Total RNA was isolated from planktonic cells using a Qiagen RNeasy Mini kit, as described previously58. IPTG (1 mM) was used to produce MqsA in planktonic cells (IPTG was also added to the empty plasmid controls) for various durations and in various growth medium at 28°C (Table 3). RNA integrity was checked by agarose gel electrophoresis and by the Abs260/Abs280 ratio of 1.85 to 2.25. qRT-PCR was performed according to manufacturer's instructions (Power SYBR Green RNA-to-CT 1-Step kit, Life Technologies, Carlsbad, CA) using 100 ng of total RNA as the template. Primers were annealed at 60°C and rrsG was used to normalize all data. The specificity of all qRT-PCR primers (Table 2) was verified using normal PCR. Fold changes in various gene transcripts in MqsA-producing strain in relative to strain harboring empty vector were calculated using the 2−ΔΔCt formula59.

Electrophoretic mobility shift assay (EMSA)

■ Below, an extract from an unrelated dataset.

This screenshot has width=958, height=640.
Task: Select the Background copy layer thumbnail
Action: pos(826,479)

Gene promoters were PCR-amplified from the genomic DNA of E. coli BW25113 and 3′-labeled with biotin (Biotin 3′-End DNA Labeling kit, Thermo Scientific, Waltham, MA). Primers p-mqsR-f and p-mqsR-r (Table 2) were used to amplify p-mqsRA (corresponds to position 3166541 bp to 3166774 bp of E. coli MG1655; Genbank accession number: U00096.2). Primers EMSA-csgD-f and EMSA-csgD-r (Table 2) were used to amplify p-csgD (corresponds to position 1102383 bp to 1102694 bp of E. coli MG1655). The mqsA-N fragment (that corresponds to the 253 bp at the 5′ coding sequence of mqsA) was generated by primers mqsAep-f and mqsA-N-r (Table 2). To investigate MqsA binding specificity, complimentary oligonucleotides with their 3′ end labeled with biotin were synthesized, solubilized and annealed as previously described31. Palindrome 1 of p-mqsRA is at position 3166595 bp to 3166609 bp; palindrome 2 is at position 3166629 bp to 3166639 bp; Genbank accession number: U00096.2).

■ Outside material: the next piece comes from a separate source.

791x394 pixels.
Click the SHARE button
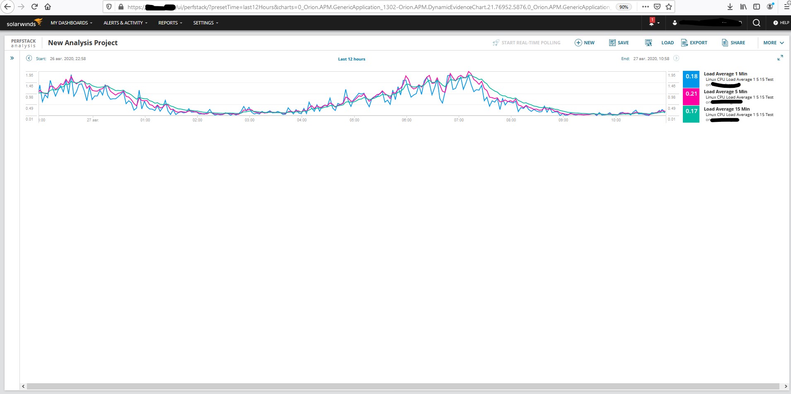tap(733, 43)
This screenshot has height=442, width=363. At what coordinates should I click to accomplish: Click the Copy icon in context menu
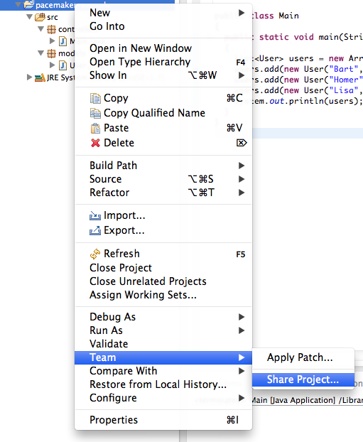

Binding reactions were performed in 10 mM Tris-HCl (pH 7.5), 50 mM KCl, 1 mM DTT and 1 μg of poly (dI.dC). Briefly, 30 to 50 fmol of labeled DNA probe was incubated with purified MqsA in excess at ambient temperature for 1 h. Purified MqsA was sequentially obtained by His6-tagged purification, removal of His6 tag using TEV cleavage and size exclusion chromatography32. The reactions were electrophoresed on a 6% DNA retardation gel (Life Technologies, Carlsbad, CA) at 100 V in 0.5× TBE buffer for 90 min. Samples in the gel were electroblotted onto a nylon membrane (GE Healthcare, Little Chalfont, UK) at 380 mA in 1× TBE buffer for 1 h. The membrane was UV-crosslinked at 302 nm for 20 min and detection was carried out using the protocol described in the Chemiluminescent Nucleic Acid Detection Module (Thermo Scientific, Waltham, MA).